▶ _Work order 1_:
According to the article on ginger's side effects, what is the most ginger herbalists say a person should consume in a day?
▶ _Work order 2_:
Using the article on ginger's side effects, explain why ginger is not recommended for pregnant women.

▶ _Reading text_:
Ginger: Side Effects And Who Should Never Use It?

This herb has been used as a medicine and for cooking for over 5000 years, mainly in Asian countries. Due to ginger’s medicinal properties it’s one the most widely used herbs in the world today. Ginger is perceived as the purest spice of all in ayurvedic culture and tradition.

Ginger Side Effects

But any strong and potent medicine has its drawbacks too. For ginger, if you take a larger amount of it, it can cause bloating, nausea, stomach problems, heartburn or gas due to its anticoagulant nature, as well as reinforce the effects of warfarin therapy and increase the risk of bleeding. Therefore, herbalists caution not to consume more than 4 grams in a day.

Who should better not consume ginger?

People with bleeding disorder/hemophilia: since ginger stimulates blood circulation and prevents blood clotting by increasing the blood flow it could increase the risk of bleeding, especially with a combination of medications which slow blood clotting.

People with gallstones: ginger stimulates production of bile, so people who suffer from gallstones should never consume it.

People with Inflammation issues/ulcers: People who have ulcers, blocked intestines or some inflammation could react badly to bigger amounts of fresh ginger, since it may lead to intestinal obstruction.

Pregnant women: Again, due to ginger’s blood circulation enhancement it’s not recommended for pregnant women because it may trigger uterine contractions, as well as interfere with the absorption of fat-soluble vitamins and dietary iron. Not to mention that it’s not advisable to use it in the final weeks of pregnancy. Therefore, it’s best to consult a healthcare professional or a nutritionist before taking it as a dietary supplement.

Diabetes/high BP: Drinking ginger tea on a regular basis lowers blood pressure and sugar so mixing it with various medicaments for high blood pressure or diabetes, not to mention those that stimulate blood-thinning such as aspirin and warfin, could lead to adverse results.

Pre-surgery: An article published in “Der Anaesthesist” in 2007 stated that, by consuming ginger prior surgery you risk having increased bleeding. If you need to have any kind of surgery, better avoid consuming ginger two weeks before that.

Possible herb interactions: Ginger’s influence is increased if mixed with other herbs that slow blood clotting and stimulate blood flow, which include garlic, ginkgo, clove, turmeric, angelica, ginseng and biloba. This combination could increase the risk of bleeding.

Most of these side effects could be avoided by taking ginger supplements in pill form, like enteric-coated capsules which slows the herb’s digestion in the body until it enters the digestive tract. Nevertheless, ginger has almost no negative side effects when consumed in small amounts and could be found on FDA’a list as “generally recognized as safe”. However, be careful where you purchase your supplements from, since in certain occasions some health/herbal supplements were contaminated by toxic metals or replaced with other medicaments. Hence, health/herbal supplements should be bought from a reliable supplier to minimize that risk.

▶ _Data provided_:

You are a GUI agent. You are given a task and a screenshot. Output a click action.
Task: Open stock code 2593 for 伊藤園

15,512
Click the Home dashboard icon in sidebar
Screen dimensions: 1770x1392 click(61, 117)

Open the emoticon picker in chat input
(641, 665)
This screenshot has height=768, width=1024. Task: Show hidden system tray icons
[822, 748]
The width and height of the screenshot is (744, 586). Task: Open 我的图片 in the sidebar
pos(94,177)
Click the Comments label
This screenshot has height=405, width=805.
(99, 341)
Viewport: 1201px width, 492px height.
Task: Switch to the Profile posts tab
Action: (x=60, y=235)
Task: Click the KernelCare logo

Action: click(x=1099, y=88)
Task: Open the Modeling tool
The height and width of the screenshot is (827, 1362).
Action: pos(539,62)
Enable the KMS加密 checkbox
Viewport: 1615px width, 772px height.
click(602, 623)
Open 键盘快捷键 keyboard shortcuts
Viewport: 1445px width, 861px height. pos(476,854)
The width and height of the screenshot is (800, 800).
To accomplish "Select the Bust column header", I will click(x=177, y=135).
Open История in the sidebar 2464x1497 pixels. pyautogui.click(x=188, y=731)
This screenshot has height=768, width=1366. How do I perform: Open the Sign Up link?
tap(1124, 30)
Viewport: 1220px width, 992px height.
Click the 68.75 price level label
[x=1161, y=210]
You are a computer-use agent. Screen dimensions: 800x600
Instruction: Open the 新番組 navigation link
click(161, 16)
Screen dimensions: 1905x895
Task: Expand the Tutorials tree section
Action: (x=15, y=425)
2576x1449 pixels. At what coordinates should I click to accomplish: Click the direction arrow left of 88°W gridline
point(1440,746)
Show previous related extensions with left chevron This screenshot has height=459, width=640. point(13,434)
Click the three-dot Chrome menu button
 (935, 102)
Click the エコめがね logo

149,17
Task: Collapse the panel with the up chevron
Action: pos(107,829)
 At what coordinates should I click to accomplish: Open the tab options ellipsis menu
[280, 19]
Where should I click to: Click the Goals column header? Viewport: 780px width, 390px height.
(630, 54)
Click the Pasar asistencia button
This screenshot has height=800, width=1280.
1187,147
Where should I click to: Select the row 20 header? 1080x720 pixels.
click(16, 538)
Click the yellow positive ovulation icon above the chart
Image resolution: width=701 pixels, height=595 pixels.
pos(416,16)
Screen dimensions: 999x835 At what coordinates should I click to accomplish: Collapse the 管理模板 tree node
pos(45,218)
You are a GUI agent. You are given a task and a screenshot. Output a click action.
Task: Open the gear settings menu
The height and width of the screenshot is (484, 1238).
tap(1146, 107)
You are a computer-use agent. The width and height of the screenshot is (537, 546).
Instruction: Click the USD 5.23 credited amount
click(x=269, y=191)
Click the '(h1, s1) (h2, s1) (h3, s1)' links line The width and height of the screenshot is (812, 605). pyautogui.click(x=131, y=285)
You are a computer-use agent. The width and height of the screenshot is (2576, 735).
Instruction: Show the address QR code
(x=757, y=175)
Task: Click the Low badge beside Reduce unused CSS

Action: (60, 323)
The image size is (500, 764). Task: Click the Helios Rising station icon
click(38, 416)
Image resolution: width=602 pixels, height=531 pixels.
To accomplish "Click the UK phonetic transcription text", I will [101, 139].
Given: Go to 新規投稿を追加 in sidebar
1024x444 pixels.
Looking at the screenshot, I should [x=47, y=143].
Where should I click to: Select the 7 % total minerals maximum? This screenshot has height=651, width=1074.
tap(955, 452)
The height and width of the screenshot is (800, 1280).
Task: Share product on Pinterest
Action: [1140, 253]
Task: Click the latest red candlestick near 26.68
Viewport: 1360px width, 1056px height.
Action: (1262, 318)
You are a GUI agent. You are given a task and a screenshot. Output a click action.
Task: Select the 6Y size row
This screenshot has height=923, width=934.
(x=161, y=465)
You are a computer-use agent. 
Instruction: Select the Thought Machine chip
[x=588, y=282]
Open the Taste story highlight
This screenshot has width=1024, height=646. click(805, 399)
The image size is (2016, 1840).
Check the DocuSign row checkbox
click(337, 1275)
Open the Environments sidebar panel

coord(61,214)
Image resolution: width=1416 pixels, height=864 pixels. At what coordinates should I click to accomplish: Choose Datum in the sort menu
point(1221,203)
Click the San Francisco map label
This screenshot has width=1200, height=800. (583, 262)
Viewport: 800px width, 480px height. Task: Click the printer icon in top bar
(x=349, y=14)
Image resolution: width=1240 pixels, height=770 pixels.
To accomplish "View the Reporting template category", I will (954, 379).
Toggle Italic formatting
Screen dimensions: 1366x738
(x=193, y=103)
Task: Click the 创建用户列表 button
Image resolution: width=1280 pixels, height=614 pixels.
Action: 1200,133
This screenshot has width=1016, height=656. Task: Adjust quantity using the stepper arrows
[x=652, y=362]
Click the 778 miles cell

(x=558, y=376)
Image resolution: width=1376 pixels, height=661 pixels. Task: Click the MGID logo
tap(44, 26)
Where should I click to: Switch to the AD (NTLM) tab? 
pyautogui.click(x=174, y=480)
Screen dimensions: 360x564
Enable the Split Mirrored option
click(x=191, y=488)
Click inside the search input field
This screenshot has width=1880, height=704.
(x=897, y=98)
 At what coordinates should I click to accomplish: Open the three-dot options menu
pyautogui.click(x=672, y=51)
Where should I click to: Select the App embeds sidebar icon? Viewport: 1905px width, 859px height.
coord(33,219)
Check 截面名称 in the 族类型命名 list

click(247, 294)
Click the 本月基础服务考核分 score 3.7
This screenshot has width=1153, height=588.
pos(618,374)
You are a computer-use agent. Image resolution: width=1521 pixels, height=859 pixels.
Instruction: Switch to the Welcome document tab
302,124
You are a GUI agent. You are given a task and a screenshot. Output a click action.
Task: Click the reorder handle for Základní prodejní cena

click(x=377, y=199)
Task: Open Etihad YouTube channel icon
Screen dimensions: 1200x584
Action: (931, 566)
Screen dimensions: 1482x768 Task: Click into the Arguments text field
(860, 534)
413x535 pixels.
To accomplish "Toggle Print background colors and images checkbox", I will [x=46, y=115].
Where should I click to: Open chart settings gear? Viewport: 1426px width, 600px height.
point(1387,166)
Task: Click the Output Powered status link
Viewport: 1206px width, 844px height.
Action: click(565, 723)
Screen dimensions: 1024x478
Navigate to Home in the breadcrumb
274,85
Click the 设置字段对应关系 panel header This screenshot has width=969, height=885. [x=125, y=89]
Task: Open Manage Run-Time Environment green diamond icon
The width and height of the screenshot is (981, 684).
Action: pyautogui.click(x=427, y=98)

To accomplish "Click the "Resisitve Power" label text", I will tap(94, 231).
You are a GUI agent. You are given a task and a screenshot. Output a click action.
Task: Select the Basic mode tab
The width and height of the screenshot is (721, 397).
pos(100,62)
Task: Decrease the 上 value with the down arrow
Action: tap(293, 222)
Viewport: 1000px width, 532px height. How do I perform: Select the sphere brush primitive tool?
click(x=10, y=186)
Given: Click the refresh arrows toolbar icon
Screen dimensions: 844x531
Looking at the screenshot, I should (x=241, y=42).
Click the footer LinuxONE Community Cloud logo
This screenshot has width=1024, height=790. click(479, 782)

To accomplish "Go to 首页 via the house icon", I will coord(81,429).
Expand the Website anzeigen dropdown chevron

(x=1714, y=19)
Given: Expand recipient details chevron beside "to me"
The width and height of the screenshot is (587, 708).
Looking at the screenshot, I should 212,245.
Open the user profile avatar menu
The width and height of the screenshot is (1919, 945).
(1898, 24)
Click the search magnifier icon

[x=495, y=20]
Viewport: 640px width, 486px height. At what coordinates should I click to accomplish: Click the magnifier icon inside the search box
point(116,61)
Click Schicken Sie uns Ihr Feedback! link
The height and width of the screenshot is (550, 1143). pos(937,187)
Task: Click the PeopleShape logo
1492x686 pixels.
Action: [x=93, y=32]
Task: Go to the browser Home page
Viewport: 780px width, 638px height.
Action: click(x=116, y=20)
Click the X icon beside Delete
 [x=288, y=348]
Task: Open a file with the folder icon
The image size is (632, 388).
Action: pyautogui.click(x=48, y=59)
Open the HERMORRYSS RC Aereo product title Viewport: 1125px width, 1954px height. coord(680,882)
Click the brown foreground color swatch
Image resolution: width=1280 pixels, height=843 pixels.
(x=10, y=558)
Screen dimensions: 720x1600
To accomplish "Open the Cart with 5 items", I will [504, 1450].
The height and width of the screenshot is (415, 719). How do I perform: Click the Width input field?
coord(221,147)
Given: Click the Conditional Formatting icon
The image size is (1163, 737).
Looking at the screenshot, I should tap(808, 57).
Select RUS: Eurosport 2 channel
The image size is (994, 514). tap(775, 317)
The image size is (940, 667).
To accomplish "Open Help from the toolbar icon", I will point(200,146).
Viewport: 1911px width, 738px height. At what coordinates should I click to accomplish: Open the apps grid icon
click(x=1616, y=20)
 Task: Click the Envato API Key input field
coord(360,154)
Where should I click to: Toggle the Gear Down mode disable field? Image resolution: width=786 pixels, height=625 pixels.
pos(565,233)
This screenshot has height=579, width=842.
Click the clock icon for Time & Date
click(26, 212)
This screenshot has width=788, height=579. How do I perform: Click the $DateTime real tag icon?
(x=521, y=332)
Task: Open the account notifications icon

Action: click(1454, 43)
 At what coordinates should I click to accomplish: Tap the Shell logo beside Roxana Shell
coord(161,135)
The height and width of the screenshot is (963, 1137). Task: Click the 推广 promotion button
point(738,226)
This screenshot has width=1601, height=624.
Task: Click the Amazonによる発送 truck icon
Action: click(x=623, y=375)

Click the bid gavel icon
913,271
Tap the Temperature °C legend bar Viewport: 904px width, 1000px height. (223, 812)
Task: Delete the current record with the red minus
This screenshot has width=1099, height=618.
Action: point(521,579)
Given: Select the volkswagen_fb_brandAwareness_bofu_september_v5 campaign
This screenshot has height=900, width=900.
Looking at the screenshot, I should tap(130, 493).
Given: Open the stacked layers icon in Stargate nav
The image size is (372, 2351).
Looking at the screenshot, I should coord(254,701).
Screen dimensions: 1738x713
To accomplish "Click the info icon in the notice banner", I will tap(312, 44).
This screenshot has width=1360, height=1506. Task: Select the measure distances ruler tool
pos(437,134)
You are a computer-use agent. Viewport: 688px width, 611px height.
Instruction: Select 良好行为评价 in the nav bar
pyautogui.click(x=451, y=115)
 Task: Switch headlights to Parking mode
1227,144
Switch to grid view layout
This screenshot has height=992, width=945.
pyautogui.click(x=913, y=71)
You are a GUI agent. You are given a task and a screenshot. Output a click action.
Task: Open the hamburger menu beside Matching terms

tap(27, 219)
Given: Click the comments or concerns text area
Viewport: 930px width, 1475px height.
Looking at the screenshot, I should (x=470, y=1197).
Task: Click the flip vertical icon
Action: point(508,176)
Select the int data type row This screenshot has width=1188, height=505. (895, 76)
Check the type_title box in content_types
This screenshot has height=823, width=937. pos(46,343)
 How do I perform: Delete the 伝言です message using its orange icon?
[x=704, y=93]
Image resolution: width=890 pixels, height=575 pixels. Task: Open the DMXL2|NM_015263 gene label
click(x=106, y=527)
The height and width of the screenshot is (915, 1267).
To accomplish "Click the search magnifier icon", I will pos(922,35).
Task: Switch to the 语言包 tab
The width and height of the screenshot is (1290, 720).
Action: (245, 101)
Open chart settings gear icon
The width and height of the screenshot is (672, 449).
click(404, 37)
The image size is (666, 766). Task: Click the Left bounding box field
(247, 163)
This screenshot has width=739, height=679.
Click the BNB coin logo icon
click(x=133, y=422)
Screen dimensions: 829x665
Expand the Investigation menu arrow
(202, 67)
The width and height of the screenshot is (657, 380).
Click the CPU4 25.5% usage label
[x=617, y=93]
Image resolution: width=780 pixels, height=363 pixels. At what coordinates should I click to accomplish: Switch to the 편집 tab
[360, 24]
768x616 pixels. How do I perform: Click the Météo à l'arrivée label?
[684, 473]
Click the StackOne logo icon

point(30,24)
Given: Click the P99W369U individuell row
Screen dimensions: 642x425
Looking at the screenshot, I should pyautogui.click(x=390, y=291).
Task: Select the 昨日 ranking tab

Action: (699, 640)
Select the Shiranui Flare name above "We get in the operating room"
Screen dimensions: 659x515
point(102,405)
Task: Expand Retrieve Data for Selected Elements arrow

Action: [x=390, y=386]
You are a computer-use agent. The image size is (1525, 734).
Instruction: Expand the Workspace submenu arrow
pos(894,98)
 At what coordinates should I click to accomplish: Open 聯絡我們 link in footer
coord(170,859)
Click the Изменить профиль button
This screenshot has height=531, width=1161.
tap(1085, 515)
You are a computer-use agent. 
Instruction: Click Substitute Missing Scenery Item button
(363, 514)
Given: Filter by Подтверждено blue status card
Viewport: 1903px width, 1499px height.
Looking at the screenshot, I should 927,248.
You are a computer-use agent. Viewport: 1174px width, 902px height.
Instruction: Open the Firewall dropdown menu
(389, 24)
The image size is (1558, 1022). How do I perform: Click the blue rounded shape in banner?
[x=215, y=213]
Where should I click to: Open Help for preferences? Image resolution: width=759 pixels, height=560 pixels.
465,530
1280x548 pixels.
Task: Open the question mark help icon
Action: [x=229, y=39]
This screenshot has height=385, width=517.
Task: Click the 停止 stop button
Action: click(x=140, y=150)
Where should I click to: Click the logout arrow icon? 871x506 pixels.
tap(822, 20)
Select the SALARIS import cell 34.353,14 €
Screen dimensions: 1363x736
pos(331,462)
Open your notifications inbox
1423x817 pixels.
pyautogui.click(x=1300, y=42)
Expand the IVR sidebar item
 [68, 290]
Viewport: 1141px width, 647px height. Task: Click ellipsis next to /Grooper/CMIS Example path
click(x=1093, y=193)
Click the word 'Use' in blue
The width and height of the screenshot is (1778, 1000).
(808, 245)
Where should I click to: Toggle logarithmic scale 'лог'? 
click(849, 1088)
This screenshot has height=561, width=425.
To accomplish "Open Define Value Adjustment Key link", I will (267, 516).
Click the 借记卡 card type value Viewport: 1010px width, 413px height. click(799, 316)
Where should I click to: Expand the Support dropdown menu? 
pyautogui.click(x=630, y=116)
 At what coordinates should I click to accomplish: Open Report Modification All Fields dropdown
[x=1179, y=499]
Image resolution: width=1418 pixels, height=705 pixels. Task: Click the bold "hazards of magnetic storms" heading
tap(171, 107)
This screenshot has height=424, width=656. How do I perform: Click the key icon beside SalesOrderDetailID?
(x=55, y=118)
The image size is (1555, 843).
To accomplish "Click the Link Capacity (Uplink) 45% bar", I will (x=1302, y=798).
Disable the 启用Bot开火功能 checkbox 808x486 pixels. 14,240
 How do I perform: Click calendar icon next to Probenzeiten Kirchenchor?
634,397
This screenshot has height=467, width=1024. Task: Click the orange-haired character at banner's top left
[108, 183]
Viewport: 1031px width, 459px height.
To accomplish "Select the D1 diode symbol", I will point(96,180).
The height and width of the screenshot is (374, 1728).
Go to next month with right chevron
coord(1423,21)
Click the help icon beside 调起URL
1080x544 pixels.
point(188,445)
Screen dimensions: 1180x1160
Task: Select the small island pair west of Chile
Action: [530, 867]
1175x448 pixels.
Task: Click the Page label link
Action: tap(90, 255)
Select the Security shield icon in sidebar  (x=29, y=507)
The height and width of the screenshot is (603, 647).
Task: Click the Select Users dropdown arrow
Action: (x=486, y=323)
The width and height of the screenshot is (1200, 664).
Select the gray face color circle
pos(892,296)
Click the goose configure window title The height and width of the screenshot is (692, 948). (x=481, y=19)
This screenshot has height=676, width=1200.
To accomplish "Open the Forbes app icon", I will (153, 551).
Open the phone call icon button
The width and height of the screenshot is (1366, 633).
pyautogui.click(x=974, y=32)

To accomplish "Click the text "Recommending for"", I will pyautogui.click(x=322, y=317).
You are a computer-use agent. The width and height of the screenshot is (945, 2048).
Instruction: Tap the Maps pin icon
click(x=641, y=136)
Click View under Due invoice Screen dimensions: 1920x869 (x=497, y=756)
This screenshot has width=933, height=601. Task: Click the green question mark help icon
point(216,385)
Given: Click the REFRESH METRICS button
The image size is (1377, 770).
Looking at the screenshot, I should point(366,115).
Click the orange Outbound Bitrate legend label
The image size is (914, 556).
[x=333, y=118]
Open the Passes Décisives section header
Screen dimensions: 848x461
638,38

▶ _Exercise answer 1_:
Herbalists caution against consuming more than 4 grams of ginger in a day.

▶ _Exercise answer 2_:
Ginger enhances blood circulation, so it may trigger uterine contractions in pregnant women. It may also interfere with the absorption of fat-soluble vitamins and dietary iron.